**Task goal:** Every line containing the word "green" is to be copied from the data below.

**The records:**
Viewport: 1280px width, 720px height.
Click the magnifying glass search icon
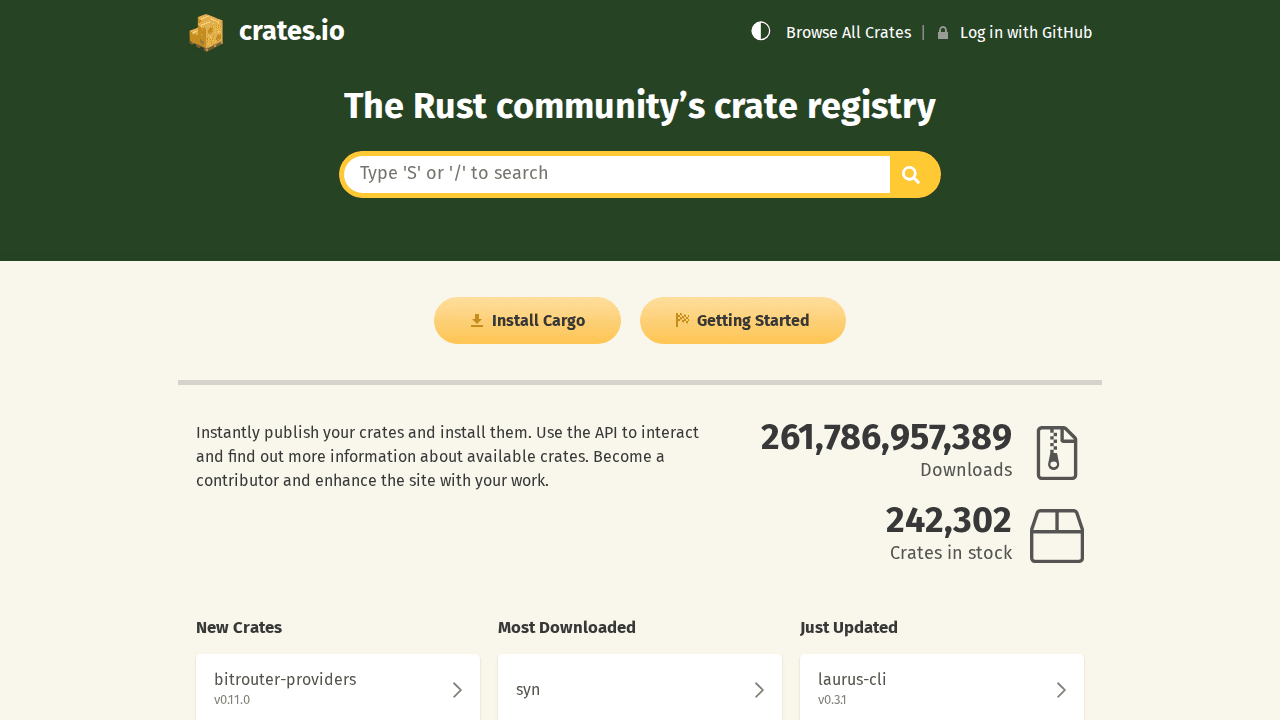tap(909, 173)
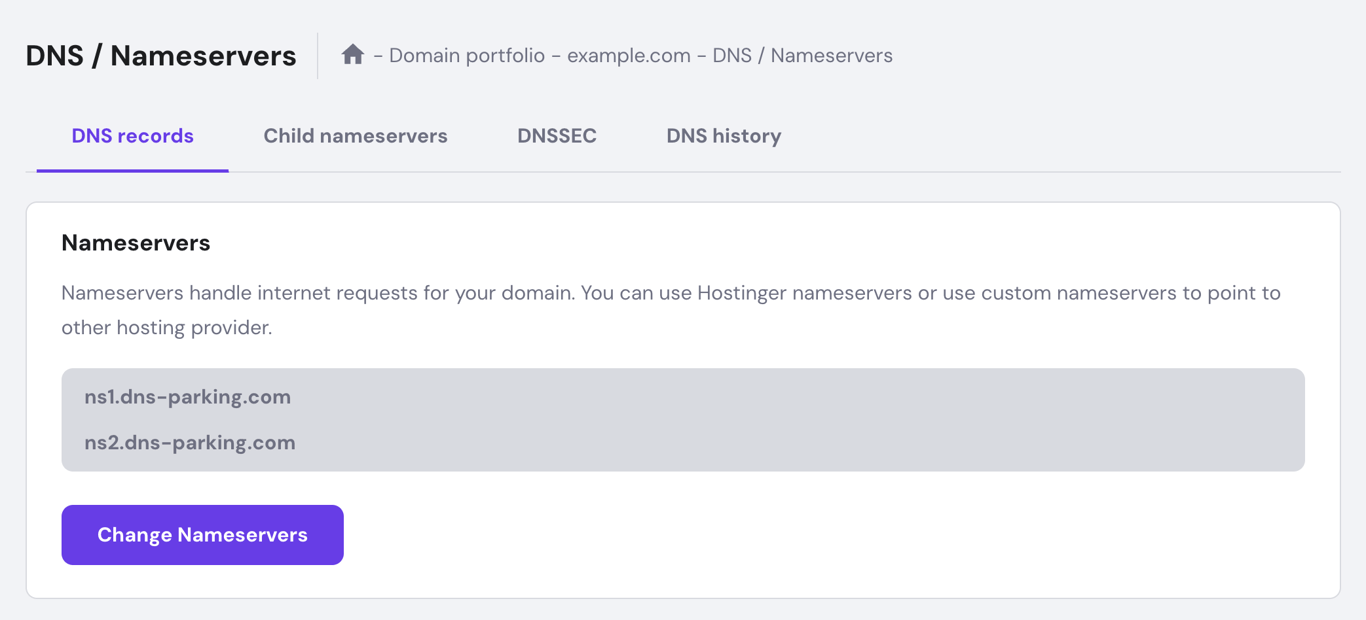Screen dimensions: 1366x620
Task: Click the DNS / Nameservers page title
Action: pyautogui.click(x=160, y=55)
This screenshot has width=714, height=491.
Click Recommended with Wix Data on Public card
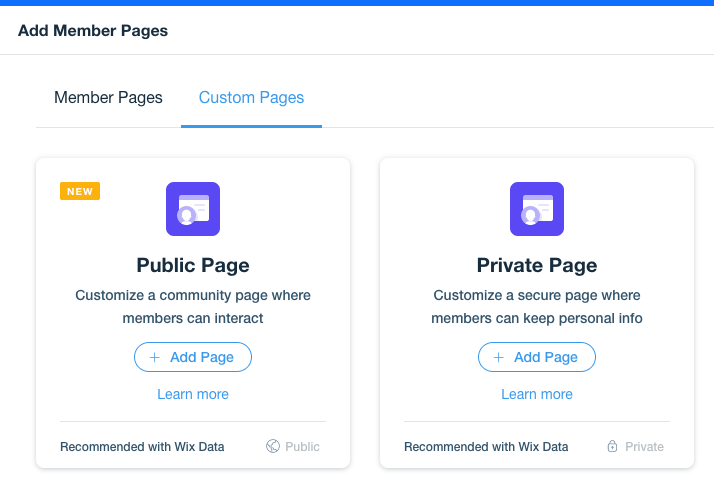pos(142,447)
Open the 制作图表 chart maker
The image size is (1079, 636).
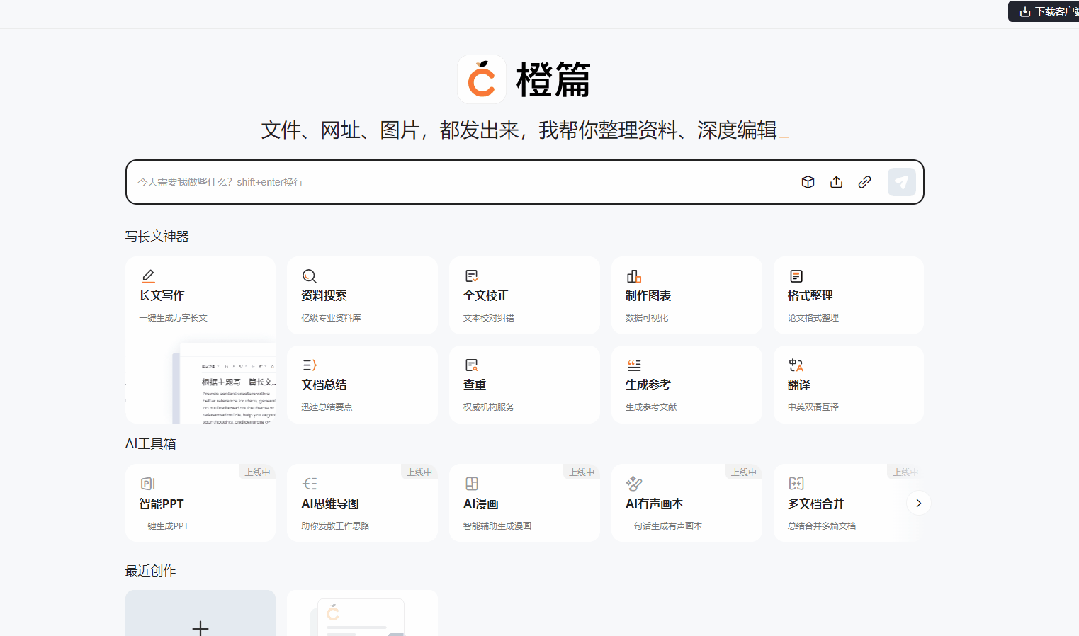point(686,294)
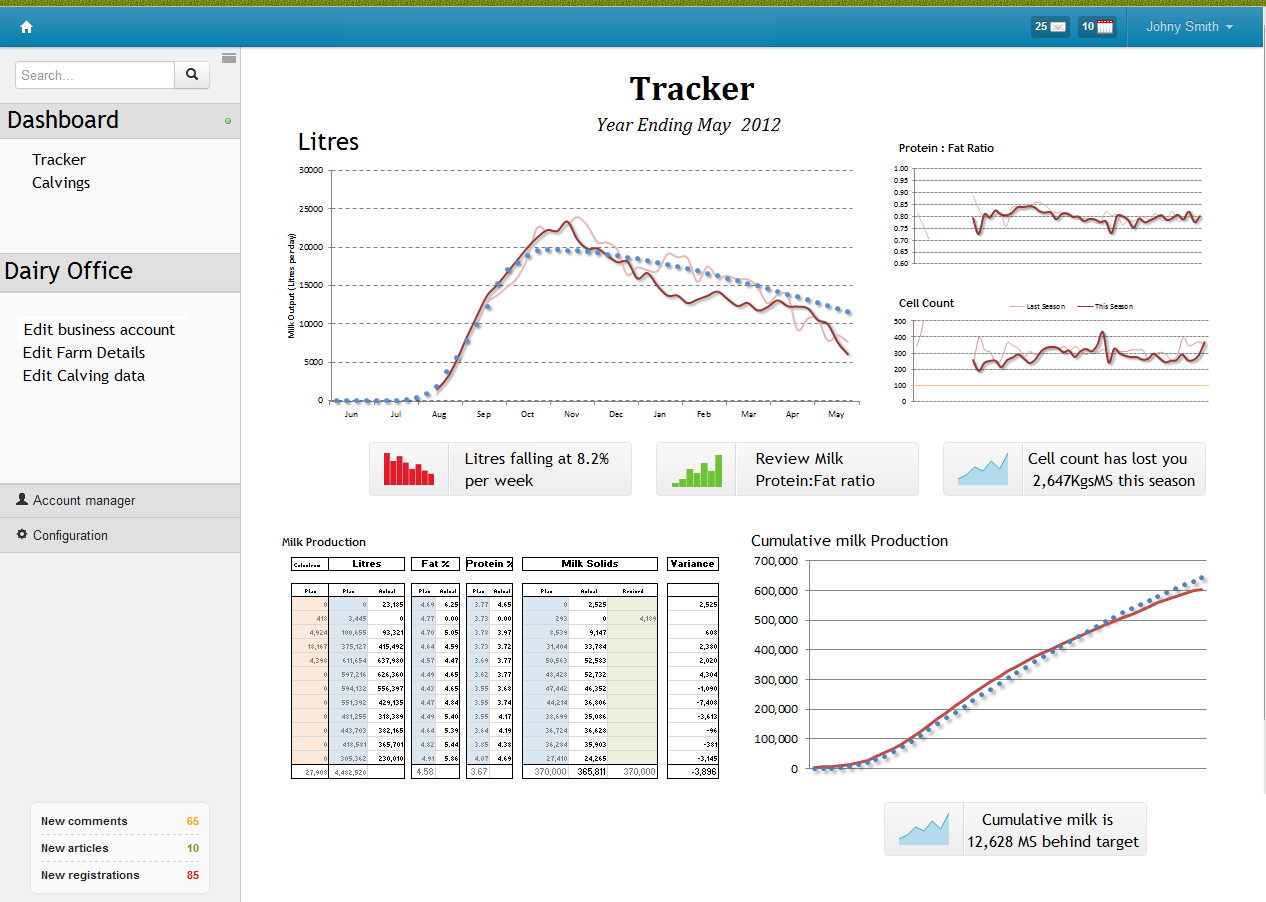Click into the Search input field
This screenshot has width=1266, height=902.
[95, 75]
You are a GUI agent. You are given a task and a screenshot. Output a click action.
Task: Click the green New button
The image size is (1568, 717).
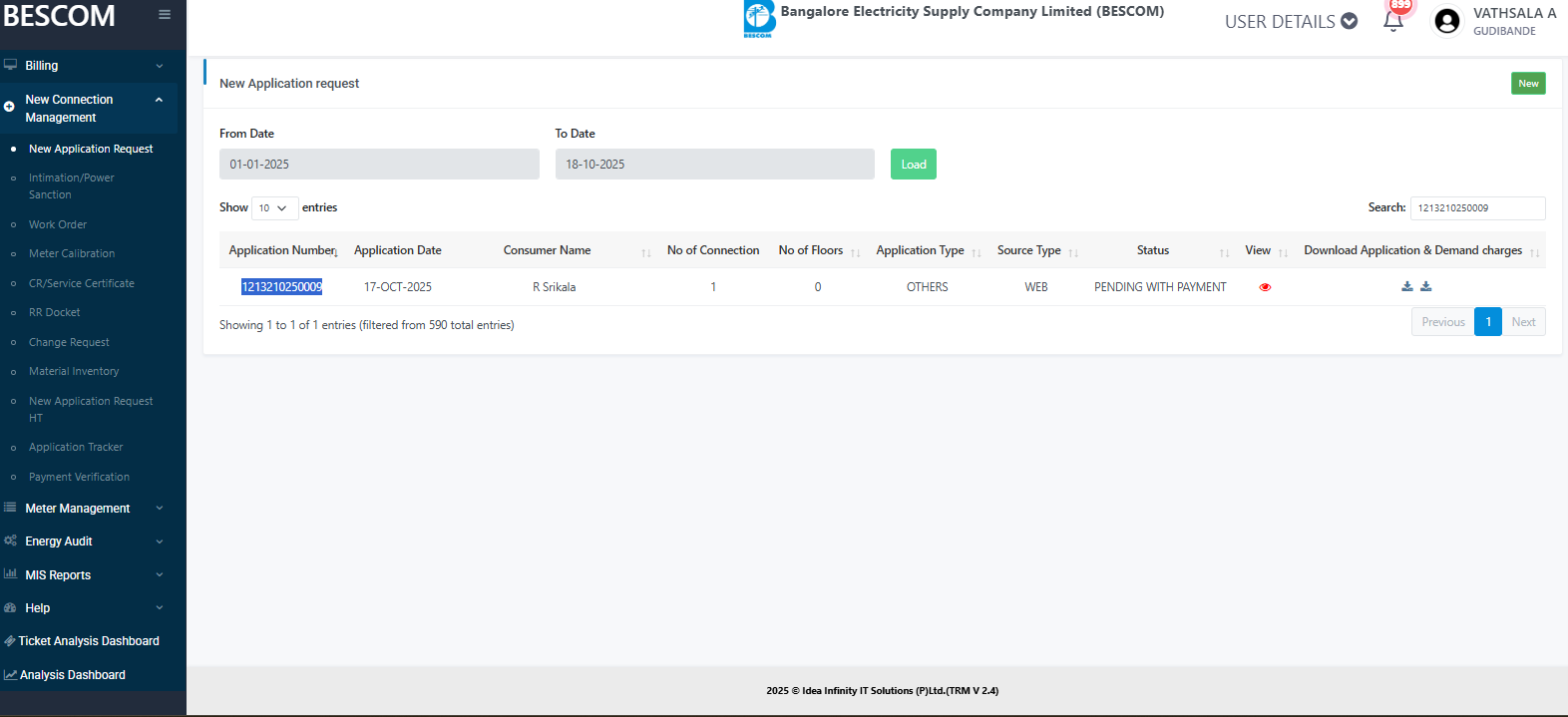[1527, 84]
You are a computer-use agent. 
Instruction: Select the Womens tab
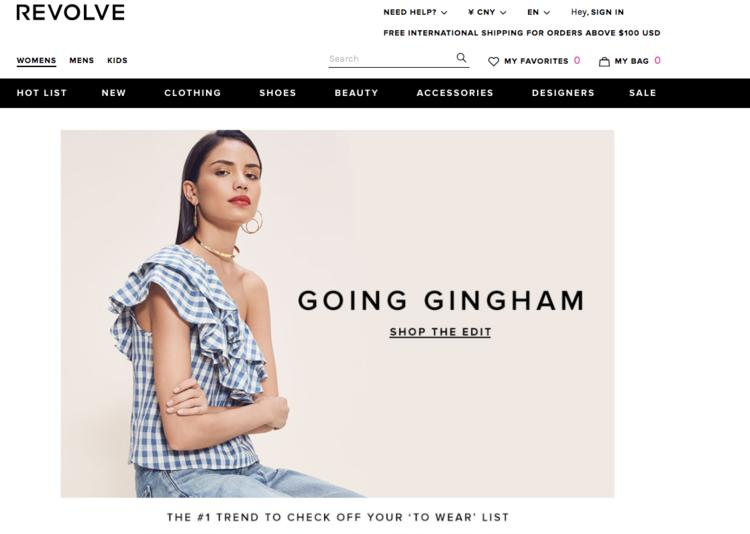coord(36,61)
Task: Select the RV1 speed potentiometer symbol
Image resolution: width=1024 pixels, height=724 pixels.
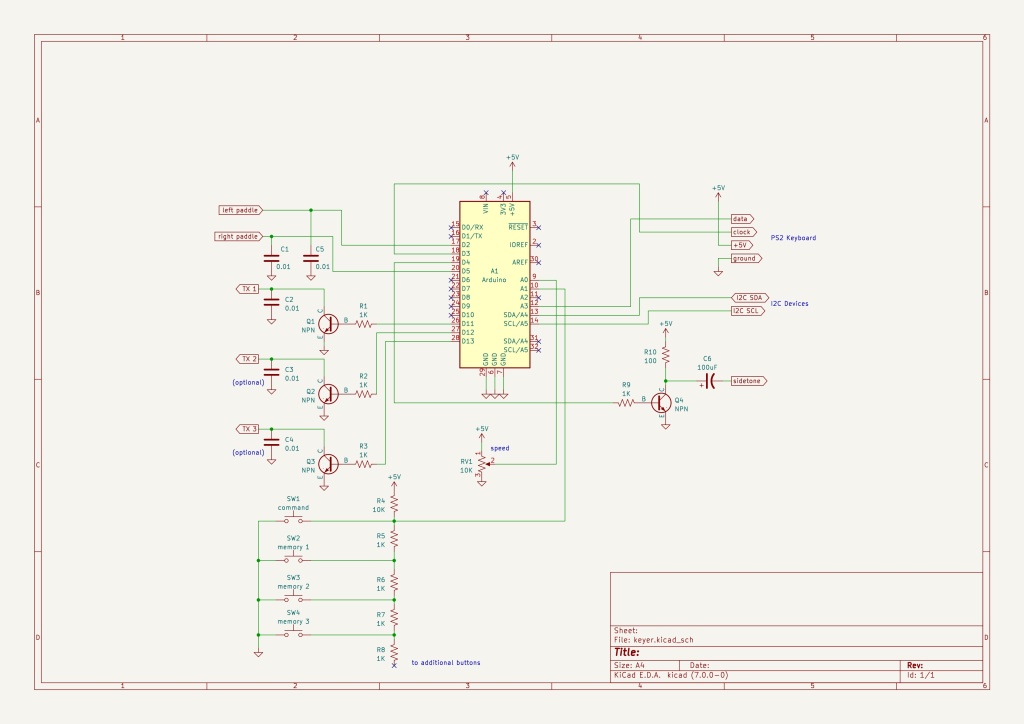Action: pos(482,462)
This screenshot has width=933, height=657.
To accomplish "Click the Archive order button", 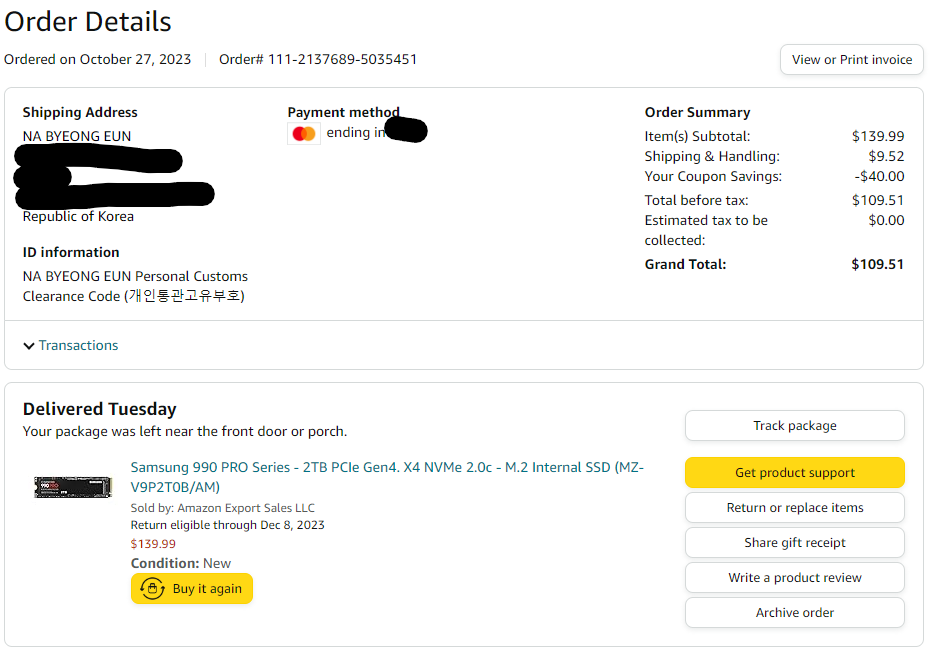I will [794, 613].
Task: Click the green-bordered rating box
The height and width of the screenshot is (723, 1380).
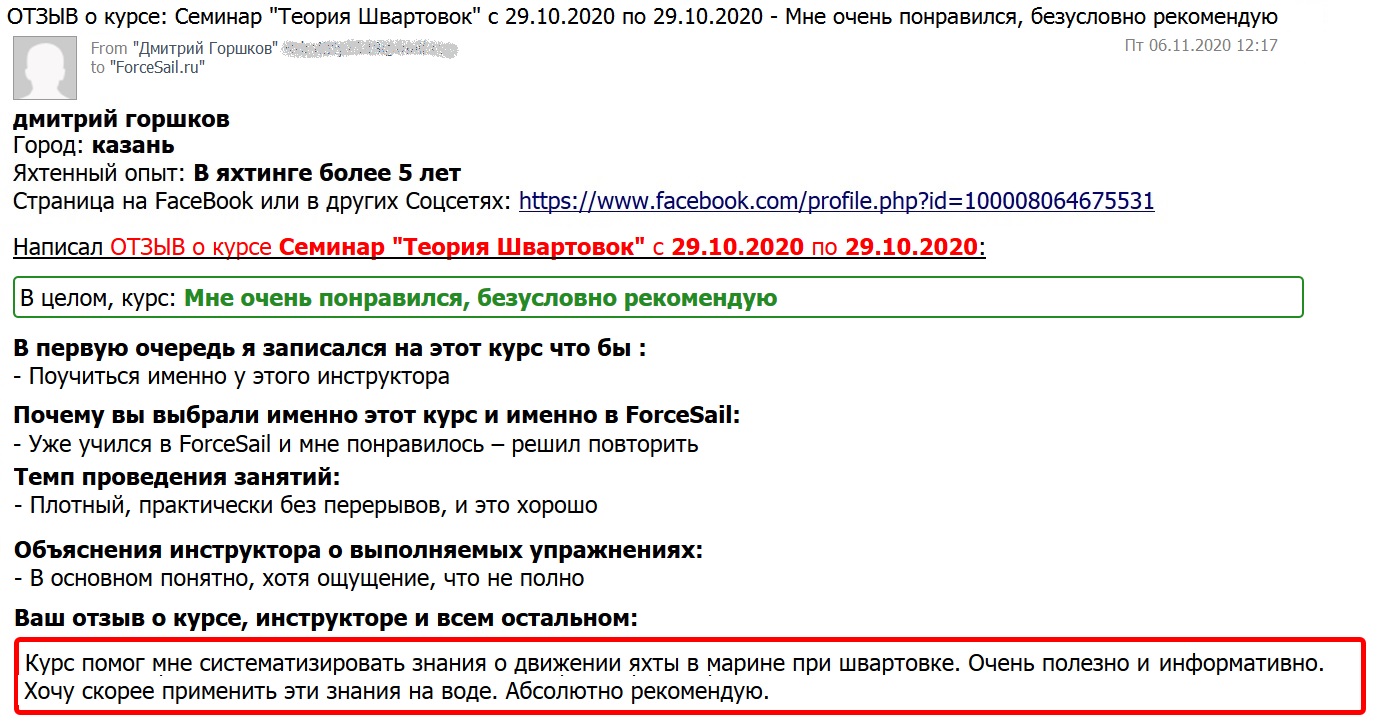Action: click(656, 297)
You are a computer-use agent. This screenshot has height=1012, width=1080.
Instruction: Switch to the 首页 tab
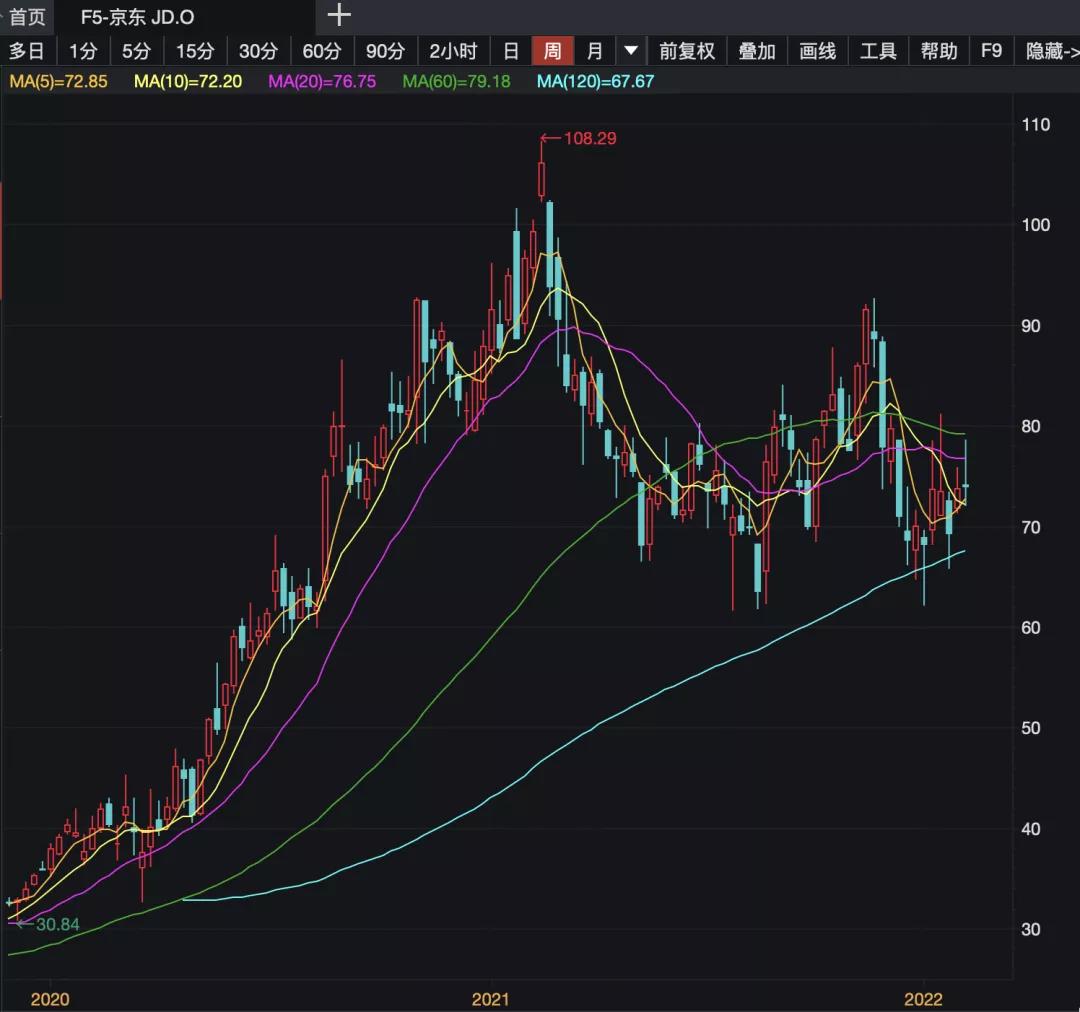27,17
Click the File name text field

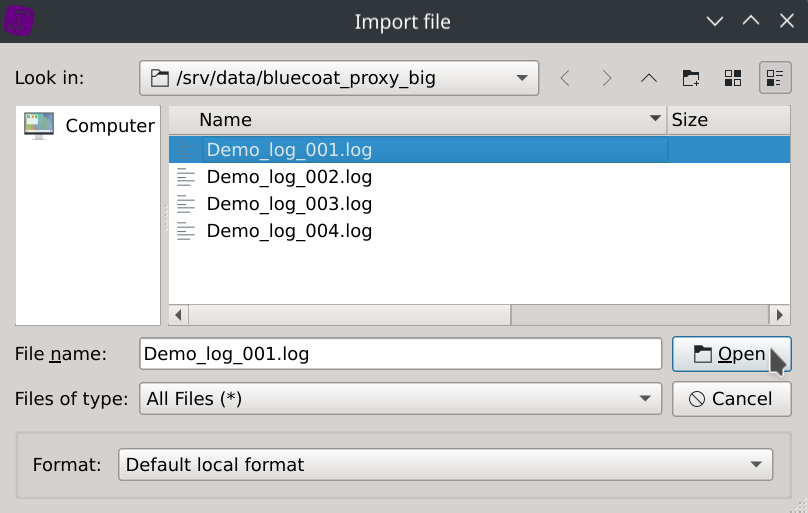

**Task result:**
Task: Click the green New button
Task: Click the green-bordered rating box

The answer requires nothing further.